= Al Barillari =

Alfred V. Barillari (July 4, 1917 – June 25, 2000) was a New York State–born minor league baseball pitcher and multi-positional non-pitcher, minor league manager, scout for the Cleveland Indians and National Basketball Association referee.

==Playing career==
Barillari began his professional career in 1944 and pitched in that role until 1948. He also spent time in the field during those years, fully transitioning to the field in 1948–1949. He played all over the diamond, at all infield positions, catcher and in the outfield.
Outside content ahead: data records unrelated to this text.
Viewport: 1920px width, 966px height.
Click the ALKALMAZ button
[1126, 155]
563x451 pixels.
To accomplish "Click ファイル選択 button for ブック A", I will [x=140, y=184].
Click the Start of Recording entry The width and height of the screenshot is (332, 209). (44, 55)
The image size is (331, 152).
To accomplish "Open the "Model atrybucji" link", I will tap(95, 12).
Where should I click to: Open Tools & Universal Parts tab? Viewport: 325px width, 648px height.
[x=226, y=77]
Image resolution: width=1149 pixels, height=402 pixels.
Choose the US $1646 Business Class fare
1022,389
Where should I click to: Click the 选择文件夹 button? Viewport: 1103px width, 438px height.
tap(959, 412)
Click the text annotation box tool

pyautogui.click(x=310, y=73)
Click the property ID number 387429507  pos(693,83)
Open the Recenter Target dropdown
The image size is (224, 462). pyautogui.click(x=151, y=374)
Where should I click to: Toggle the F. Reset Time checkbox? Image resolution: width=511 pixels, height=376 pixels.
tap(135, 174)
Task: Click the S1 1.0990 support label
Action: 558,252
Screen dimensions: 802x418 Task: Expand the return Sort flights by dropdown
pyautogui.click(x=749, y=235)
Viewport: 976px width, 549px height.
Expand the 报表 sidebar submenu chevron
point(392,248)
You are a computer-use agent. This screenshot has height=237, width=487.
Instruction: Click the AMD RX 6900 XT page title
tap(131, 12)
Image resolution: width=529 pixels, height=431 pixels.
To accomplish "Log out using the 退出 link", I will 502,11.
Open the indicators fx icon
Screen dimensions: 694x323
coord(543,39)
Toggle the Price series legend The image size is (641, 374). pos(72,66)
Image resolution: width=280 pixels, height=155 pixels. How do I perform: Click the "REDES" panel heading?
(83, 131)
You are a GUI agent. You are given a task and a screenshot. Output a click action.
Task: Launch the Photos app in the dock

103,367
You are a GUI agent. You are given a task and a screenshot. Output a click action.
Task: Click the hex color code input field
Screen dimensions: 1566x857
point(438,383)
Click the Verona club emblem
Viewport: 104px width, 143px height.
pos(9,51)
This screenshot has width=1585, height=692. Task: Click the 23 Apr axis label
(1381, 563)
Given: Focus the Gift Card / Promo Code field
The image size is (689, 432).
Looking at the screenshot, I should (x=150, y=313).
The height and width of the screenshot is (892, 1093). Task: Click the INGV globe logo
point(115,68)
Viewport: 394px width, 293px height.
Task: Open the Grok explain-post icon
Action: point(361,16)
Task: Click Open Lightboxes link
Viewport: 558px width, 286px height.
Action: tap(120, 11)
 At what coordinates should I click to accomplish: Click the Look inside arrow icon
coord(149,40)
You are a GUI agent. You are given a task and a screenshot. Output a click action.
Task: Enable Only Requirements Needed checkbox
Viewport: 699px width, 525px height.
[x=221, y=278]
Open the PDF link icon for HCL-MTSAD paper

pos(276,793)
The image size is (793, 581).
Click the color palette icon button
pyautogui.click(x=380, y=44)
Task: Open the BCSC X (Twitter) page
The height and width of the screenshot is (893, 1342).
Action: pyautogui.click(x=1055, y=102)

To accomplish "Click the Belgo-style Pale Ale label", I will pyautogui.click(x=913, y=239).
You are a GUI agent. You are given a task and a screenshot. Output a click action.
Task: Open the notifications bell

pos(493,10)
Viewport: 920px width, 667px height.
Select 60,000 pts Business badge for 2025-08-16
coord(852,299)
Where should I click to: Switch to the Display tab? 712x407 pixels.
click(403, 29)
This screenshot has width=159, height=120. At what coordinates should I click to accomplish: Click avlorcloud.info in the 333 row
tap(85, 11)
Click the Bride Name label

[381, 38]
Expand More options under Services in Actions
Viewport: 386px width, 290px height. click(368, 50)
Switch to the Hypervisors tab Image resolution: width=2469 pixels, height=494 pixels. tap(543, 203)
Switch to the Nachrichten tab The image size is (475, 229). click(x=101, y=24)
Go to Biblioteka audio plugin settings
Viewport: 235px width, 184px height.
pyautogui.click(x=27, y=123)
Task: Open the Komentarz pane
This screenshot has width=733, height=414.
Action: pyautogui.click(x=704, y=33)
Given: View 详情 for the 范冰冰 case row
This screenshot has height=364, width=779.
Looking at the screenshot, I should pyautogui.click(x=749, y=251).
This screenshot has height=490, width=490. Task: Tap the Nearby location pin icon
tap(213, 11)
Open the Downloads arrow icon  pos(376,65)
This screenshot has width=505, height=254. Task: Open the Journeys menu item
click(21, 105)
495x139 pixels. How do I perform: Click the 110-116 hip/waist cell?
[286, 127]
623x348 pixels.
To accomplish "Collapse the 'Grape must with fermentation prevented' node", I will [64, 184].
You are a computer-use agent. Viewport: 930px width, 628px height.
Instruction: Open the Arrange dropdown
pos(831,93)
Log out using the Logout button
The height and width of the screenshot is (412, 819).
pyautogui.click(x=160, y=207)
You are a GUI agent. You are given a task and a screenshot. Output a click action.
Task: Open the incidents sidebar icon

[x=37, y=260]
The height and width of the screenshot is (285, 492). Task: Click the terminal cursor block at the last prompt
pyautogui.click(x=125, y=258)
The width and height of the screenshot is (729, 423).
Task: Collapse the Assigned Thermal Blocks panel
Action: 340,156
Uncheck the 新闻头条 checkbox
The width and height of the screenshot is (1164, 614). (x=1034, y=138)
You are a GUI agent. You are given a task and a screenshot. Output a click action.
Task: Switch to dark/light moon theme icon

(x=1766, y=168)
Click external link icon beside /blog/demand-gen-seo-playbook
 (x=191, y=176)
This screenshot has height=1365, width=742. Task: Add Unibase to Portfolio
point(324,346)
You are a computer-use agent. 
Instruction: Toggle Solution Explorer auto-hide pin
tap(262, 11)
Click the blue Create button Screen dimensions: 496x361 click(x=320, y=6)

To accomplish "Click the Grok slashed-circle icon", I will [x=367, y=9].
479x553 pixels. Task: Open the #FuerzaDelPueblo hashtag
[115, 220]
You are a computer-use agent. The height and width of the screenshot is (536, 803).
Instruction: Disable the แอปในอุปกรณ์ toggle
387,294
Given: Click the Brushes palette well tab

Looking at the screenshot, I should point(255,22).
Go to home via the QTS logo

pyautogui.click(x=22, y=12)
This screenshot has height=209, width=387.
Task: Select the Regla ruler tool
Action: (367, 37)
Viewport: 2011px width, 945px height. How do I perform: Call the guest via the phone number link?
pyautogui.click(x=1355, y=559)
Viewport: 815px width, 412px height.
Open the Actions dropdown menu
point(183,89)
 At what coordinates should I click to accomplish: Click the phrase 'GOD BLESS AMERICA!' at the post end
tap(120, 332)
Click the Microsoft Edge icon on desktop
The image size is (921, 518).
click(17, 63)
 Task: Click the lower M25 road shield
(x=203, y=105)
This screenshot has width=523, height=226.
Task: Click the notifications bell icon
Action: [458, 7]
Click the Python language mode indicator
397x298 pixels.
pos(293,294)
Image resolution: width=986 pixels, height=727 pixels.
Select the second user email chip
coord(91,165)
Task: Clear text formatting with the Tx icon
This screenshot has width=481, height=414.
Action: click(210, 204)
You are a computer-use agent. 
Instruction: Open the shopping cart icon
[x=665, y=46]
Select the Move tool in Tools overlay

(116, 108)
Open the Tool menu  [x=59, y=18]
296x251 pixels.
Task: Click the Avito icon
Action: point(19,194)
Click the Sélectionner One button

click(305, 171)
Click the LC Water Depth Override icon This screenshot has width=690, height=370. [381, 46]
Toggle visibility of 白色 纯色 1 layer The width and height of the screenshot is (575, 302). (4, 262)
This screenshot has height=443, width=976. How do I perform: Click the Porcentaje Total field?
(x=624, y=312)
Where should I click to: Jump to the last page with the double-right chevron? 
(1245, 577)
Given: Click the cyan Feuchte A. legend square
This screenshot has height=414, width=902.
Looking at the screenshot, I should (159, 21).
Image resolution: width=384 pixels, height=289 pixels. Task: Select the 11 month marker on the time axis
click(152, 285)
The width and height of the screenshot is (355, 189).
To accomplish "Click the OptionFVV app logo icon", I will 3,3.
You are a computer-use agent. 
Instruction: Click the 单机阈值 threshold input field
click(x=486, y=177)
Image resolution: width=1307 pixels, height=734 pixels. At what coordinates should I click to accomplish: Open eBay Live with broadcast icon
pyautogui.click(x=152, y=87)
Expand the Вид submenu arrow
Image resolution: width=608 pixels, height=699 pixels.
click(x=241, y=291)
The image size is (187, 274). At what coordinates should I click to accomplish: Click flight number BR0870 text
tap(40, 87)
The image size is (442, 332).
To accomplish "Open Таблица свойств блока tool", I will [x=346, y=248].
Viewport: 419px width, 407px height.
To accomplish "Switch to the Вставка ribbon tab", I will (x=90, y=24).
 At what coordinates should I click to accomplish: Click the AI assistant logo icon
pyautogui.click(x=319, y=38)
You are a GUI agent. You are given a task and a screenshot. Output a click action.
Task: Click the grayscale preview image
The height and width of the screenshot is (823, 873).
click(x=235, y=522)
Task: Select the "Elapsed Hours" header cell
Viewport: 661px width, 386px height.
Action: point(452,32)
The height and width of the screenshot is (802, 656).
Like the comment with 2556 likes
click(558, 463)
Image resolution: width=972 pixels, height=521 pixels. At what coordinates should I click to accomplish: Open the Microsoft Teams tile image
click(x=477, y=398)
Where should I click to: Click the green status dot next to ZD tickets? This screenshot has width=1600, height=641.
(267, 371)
As a pitcher, he went 38–31 in 121 games, winning as many as 15 games in a season. He collected at least 370 hits at the plate, hitting around .257. Perhaps his best season was 1948 with the Port Chester Clippers, when he hit .302 with five home runs in 89 games. He last played in 1956.

==Managerial career==
Barillari managed from 1947 to 1957, skippering the Clippers (1947–1948), Bristol Owls (1949–1950), Gloversville-Johnstown Glovers (1951), Granby Phillies (1952–1953), Trois-Rivières Phillies (1954–1955), New Iberia Indians (1956), Port Arthur Sea Hawks (1956) and Port Arthur Redlegs/Temple Redlegs (1957). The led the Clippers and Sea Hawks to league championship victories in 1948 and 1956, respectively.